(ФРАГМЕНТ ДОКУМЕНТА):
######
В этой запаянной реторте, как в Ноевом ковчеге, представлены национальные характеры, причем представлены замечательно. Работу Сергея Газарова, к примеру, я бы назвал выдающейся — в скептичном венецианском зале она сорвала аплодисменты. Есть и выразитель крепкого задним умом русского характера — Сергей Гармаш, который здесь поднимается до высот трагедии.
Фильм неровен. Перед сценаристами стояла задачка для виртуоза: не потерять ни одну из множества линий — детективных и психологических — и привести их к стройному знаменателю. Это не везде удалось: что-то объяснили неубедительно, что-то не стыкуется, есть спасительные "рояли в кустах", а Шерлок Холмс нашел бы проколы по части дедуктивного метода. Но мощный эмоциональный драйв, которым заряжена картина, заставляет все это проскакивать, легко прощая неувязки. А главное: он, надеюсь, нанесет ощутимый удар по априорной ксенофобии, с какой многие начнут смотреть картину. И тогда фильм выполнит свою главную гуманистическую задачу: мы снова должны почувствовать себя людьми.
"В тюрьме он проживет дольше"
На этом авторы могли бы поставить точку — их фильм остался бы в зоне художественного творчества, как осталась в ней картина Люмета. Но Михалков хотел сделать политическое кино. Выразить в нем свою общественную позицию и даже предложить программу развития общества.
О своем вкладе в политику он начал задумываться еще в начале 90-х. Ему тогда показалось, что он знает, как обустроить Россию. "Сибирский цирюльник" (1998) был прямым выражением его политических симпатий: фильм воспевал идею просвещенной монархии. Царская Россия в нем предстала краем великого энтузиазма и могучих сил, воплощенных в русском офицерстве — заступнике. Кадр с воробушком, безмятежно скачущим меж сапог юнкерского строя, был символичным: под сенью русского оружия страна могла чувствовать себя в безопасности.
Себе Михалков взял роль императора, а главной краской образа стала властная отеческая мудрость. В фильме четко ощущалась идея, наиболее откровенно сформулированная Мао Цзе-Дуном: "Народ — трава, а власть — ветер, что эту траву колышет" .
Вопрос, кто именно будет этим ветром, для таких людей не стоит: конечно, они, мудрые. И если избранные, то не народом-травой, а самим Богом.
При внимательном рассмотрении "12" очень последовательно продолжает эту тему. Преемственность выражена в сценах с новым воробушком, залетевшем в зал заседания и нашедшем умиротворение на полке с православной иконкой. В дрожании губ героя, которого играет Михалков, когда тот говорит, что русский офицер "бывшим" не бывает. В самом факте, что роль нового демиурга автор взял себе. Причем в сравнении с ролью императора Всея Руси это отнюдь не понижение в должности: в гриме персонажа можно увидеть черты как минимум божьего посланника, если не самого Всевышнего. Это герой, утомленный людской непонятливостью, переполненный скорбью за происходящее в родных пределах. Он преподает пастве урок мудрости и неравнодушия — но паства не внемлет, и зло от этого умножается.
######
(МАТЕРИАЛ):
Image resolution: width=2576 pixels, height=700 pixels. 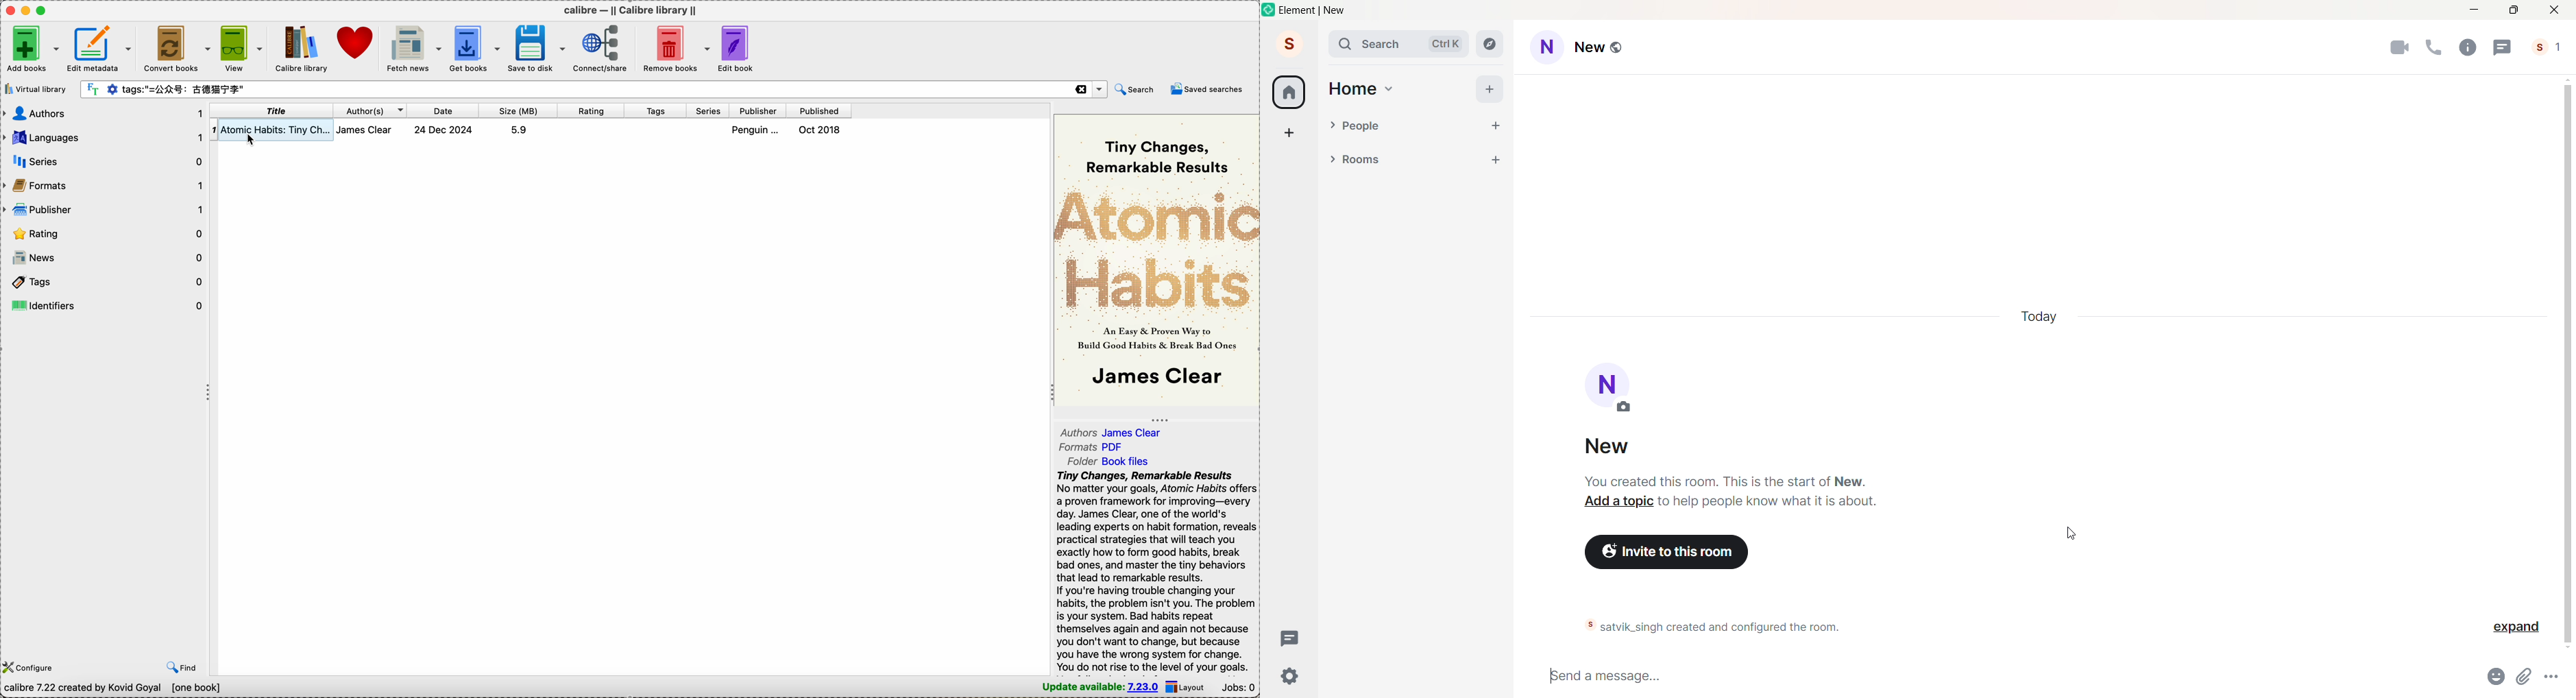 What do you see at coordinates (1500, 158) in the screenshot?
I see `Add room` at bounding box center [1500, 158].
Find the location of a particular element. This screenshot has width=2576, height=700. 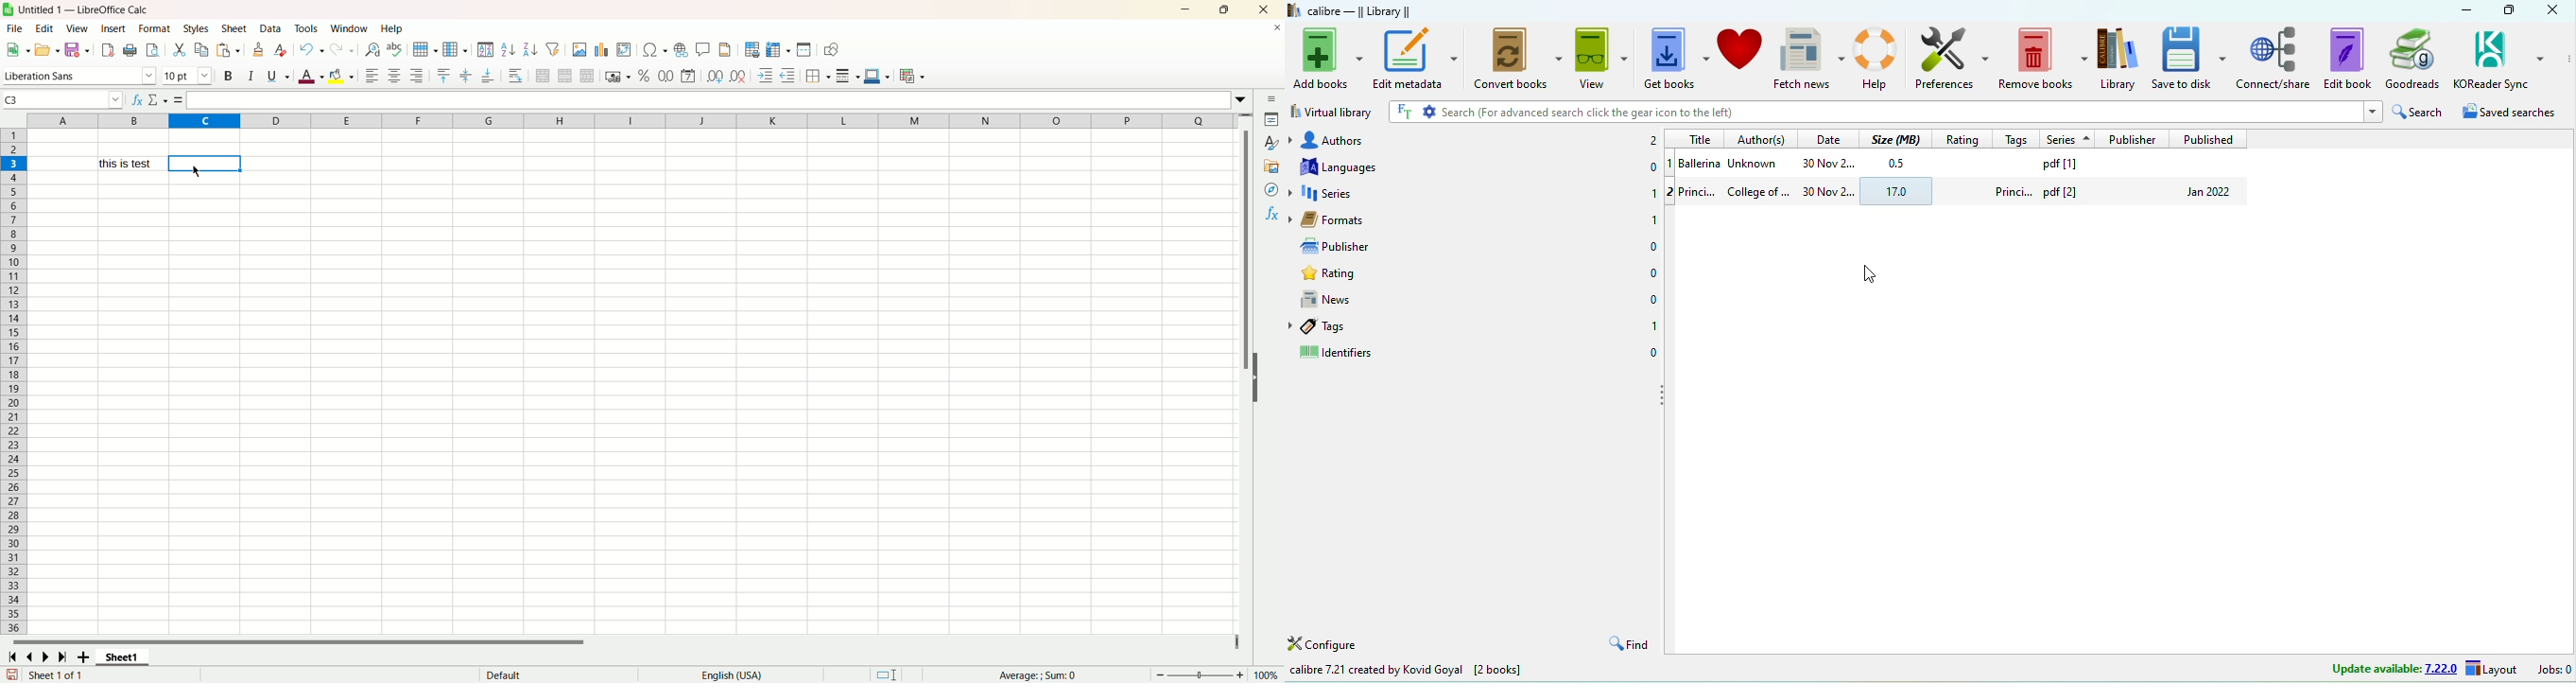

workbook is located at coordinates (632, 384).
######
(ПИСЬМЕННОЕ ЗАДАНИЕ): Объясните, почему, согласно фрагменту документа, роль, которую Михалков взял себе в фильме «12», не является понижением в должности по сравнению с ролью императора.

(ИТОГОВЫЙ РЕЗУЛЬТАТ): В гриме этого персонажа можно увидеть черты как минимум божьего посланника, если не самого Всевышнего. Поэтому в сравнении с ролью императора Всея Руси эта роль вовсе не понижение в должности.